*Exercise:*
Reprint all records below exactly. No images.

####

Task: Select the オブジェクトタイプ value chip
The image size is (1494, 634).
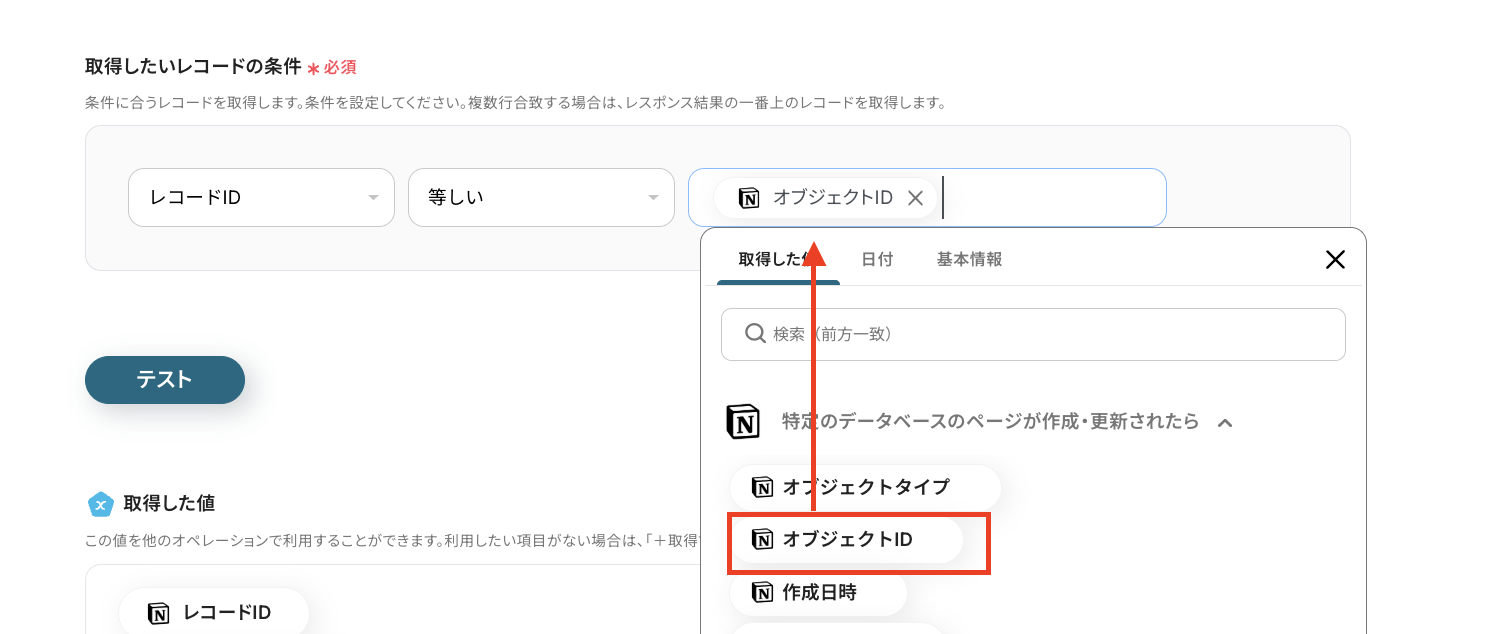Action: [865, 487]
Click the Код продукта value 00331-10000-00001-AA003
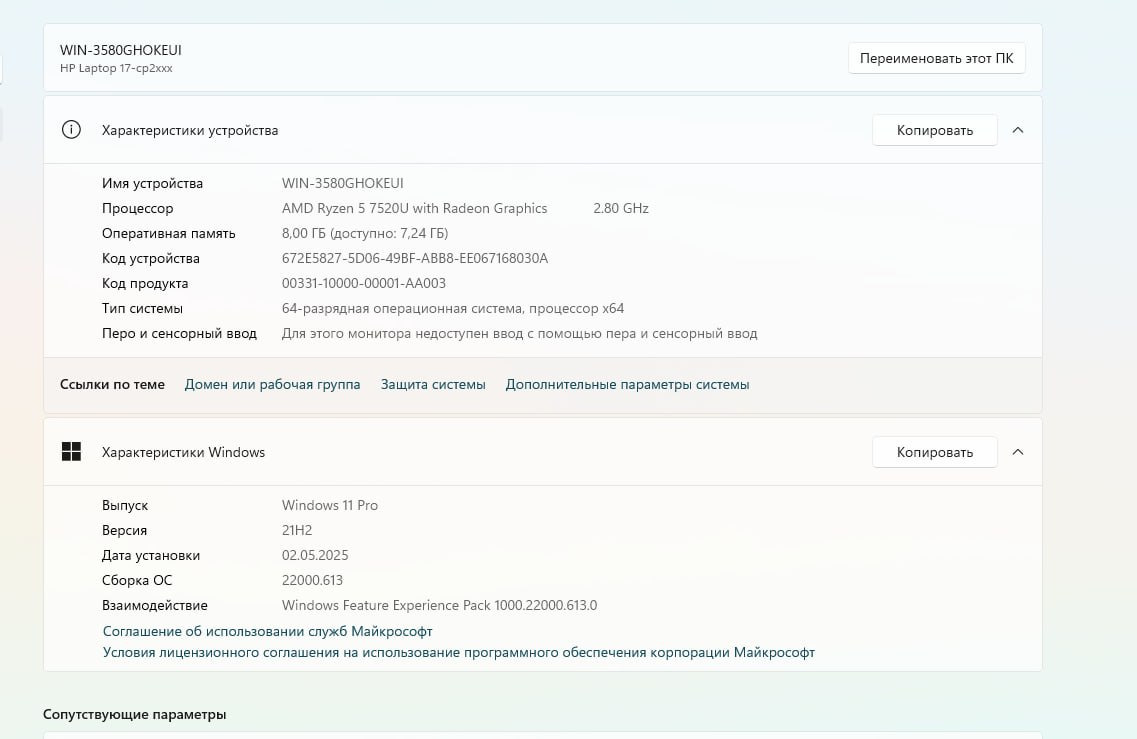 pos(364,283)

####

*Answer for this exercise:*
Task: Select the オブジェクトタイプ value chip
The image size is (1494, 634).
Action: [865, 487]
Click the Код продукта value 00331-10000-00001-AA003
 pos(364,283)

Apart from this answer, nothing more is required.